*Information provided*:
——————————
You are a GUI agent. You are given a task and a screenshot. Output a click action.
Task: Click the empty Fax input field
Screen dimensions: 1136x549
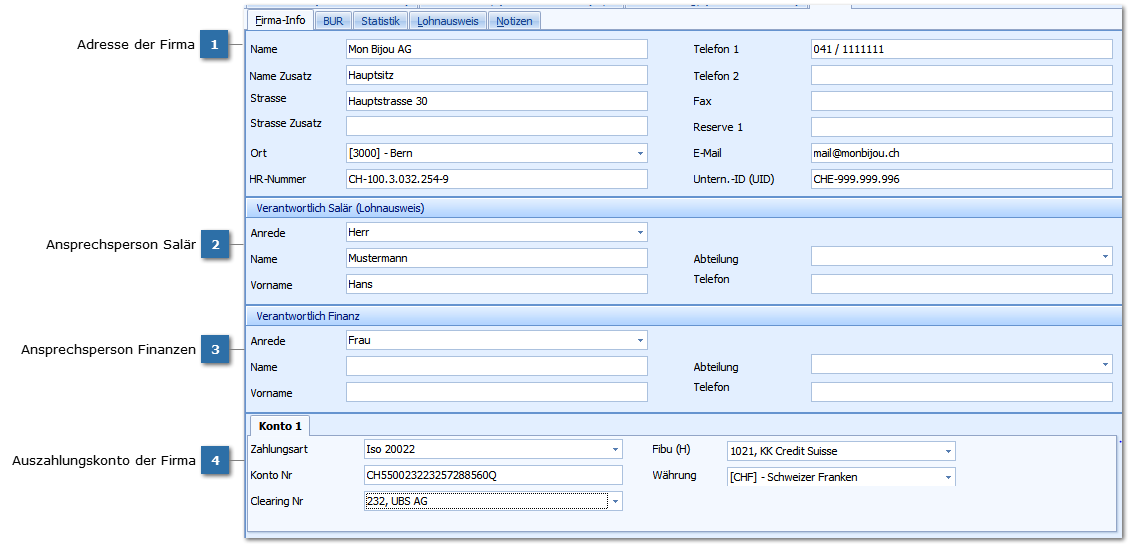click(x=960, y=101)
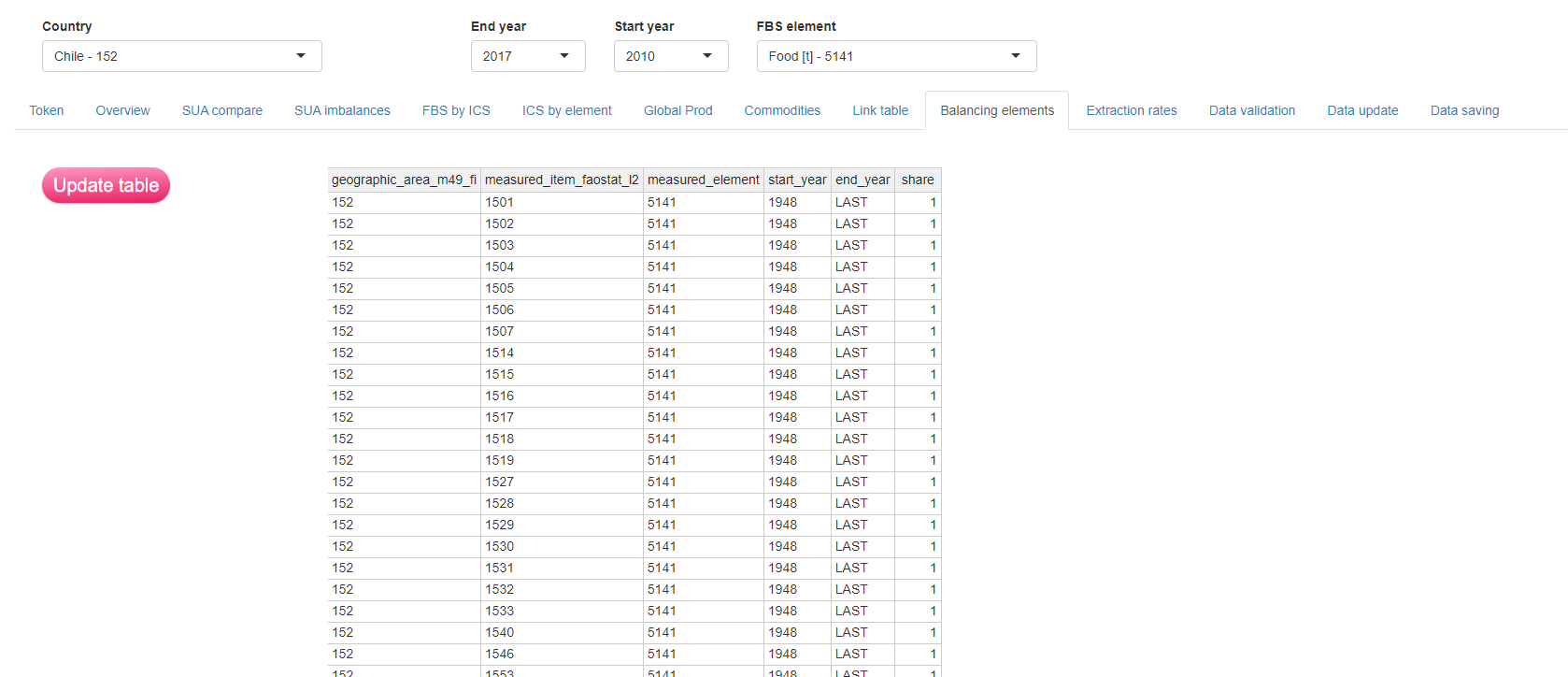Image resolution: width=1568 pixels, height=677 pixels.
Task: Open the FBS by ICS tab
Action: (456, 110)
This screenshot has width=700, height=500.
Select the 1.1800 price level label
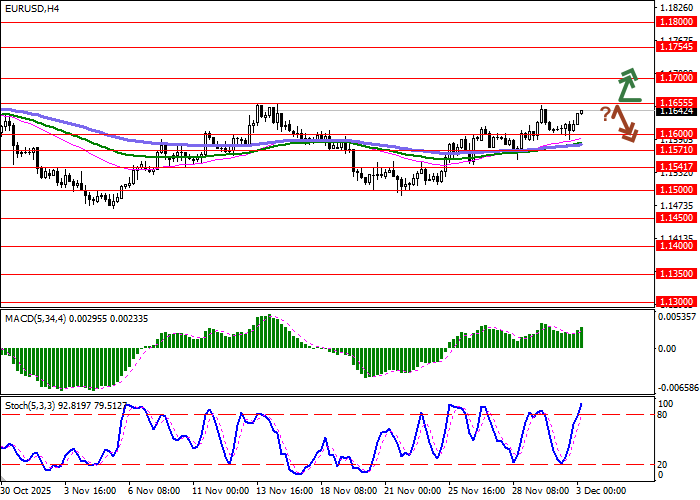point(675,21)
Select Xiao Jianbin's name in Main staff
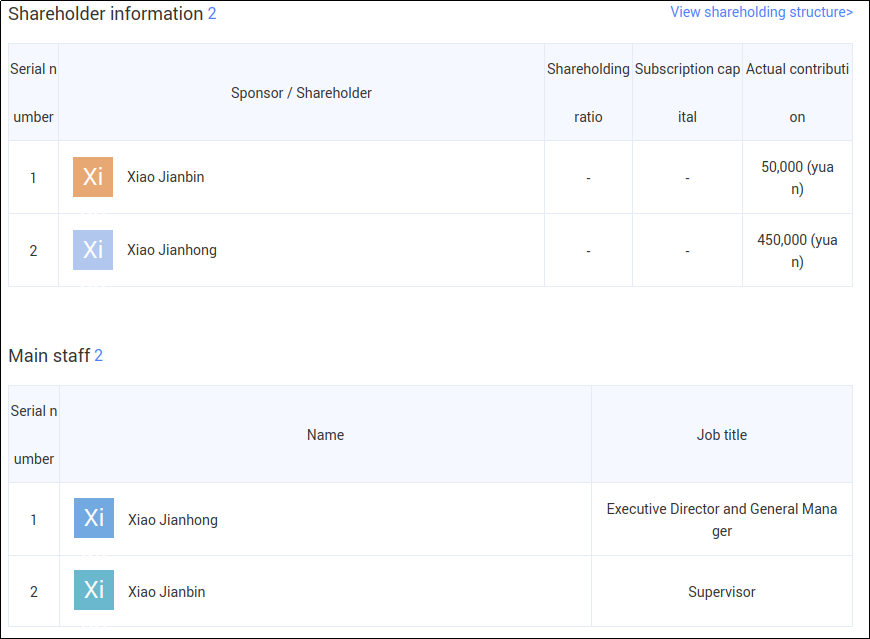 point(166,592)
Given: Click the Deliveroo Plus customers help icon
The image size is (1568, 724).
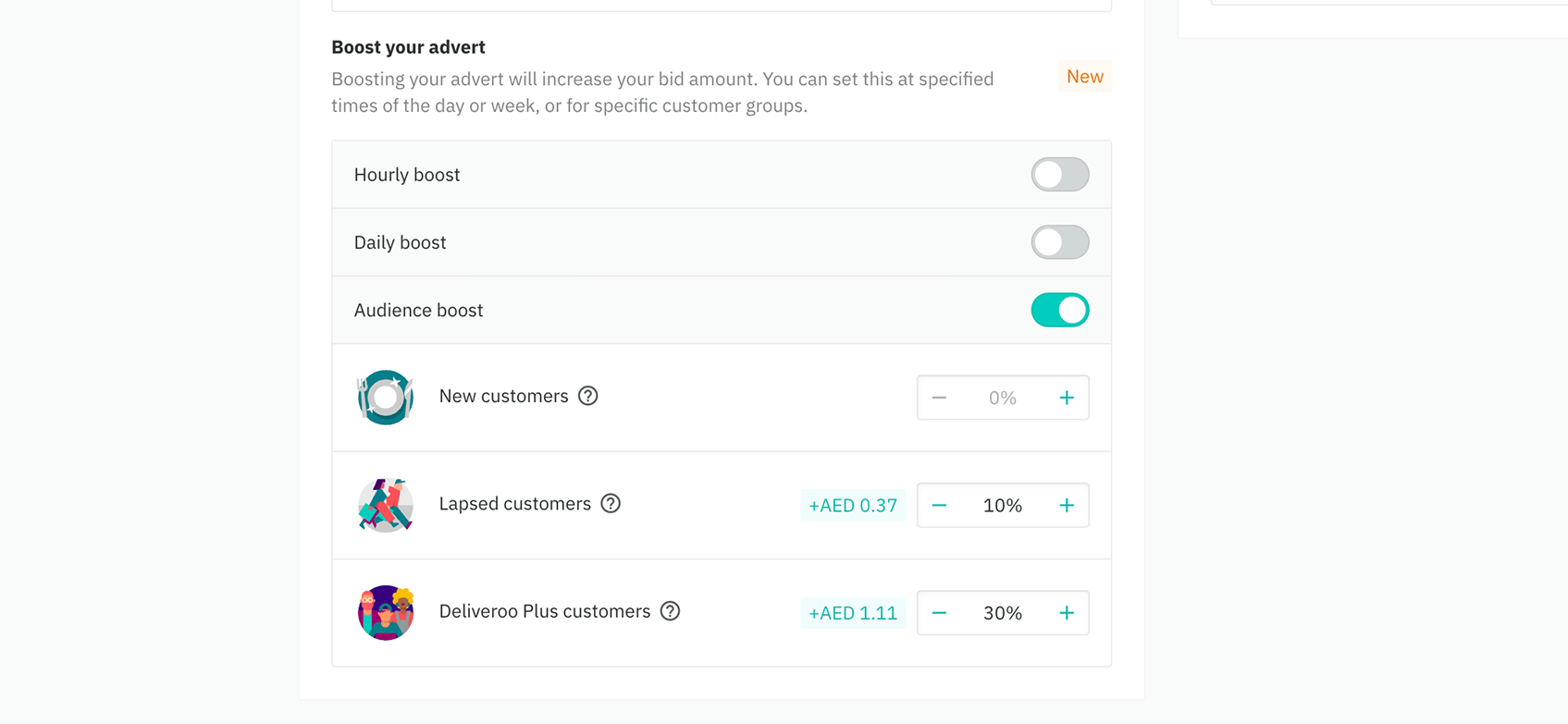Looking at the screenshot, I should pyautogui.click(x=671, y=611).
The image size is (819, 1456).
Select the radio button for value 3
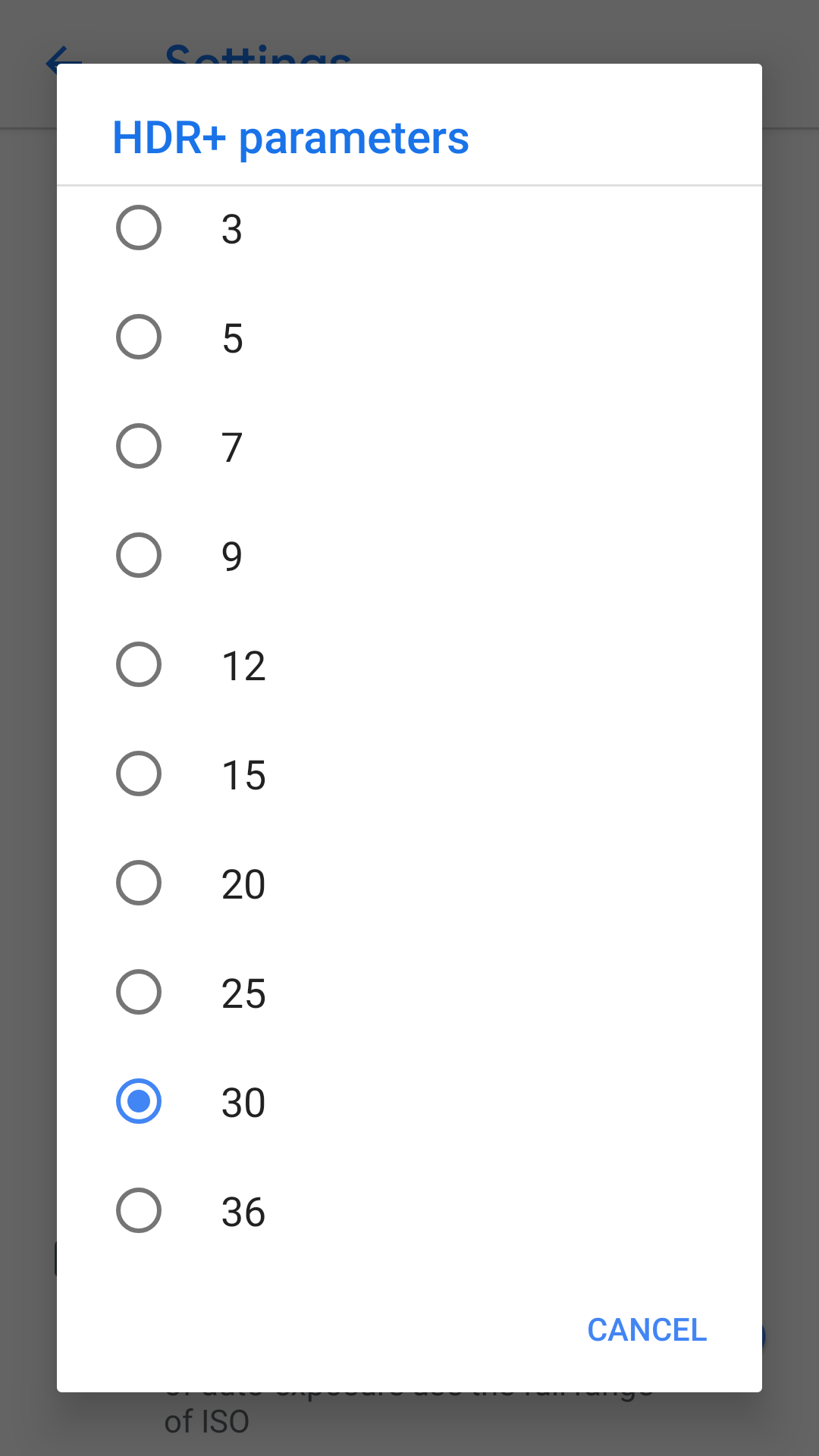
——————————
*Task prompt*:
Swap every "Select" for "Choose" throughout the entries above and write them out again with nothing else changed, omitting the pictures.

*Result for this task*:
You are a GUI agent. You are given a task and a screenshot. Output a click action.
Task: Click the empty Fax input field
Screen dimensions: 1136x549
click(x=960, y=101)
Image resolution: width=1568 pixels, height=677 pixels.
Task: Open the FBS by ICS tab
Action: (456, 110)
This screenshot has width=700, height=500.
Choose the 1.1800 price level label
point(675,21)
Choose Xiao Jianbin's name in Main staff
 point(166,592)
Given: Click the Deliveroo Plus customers help icon
The image size is (1568, 724).
Looking at the screenshot, I should pyautogui.click(x=671, y=611).
The image size is (819, 1456).
Choose the radio button for value 3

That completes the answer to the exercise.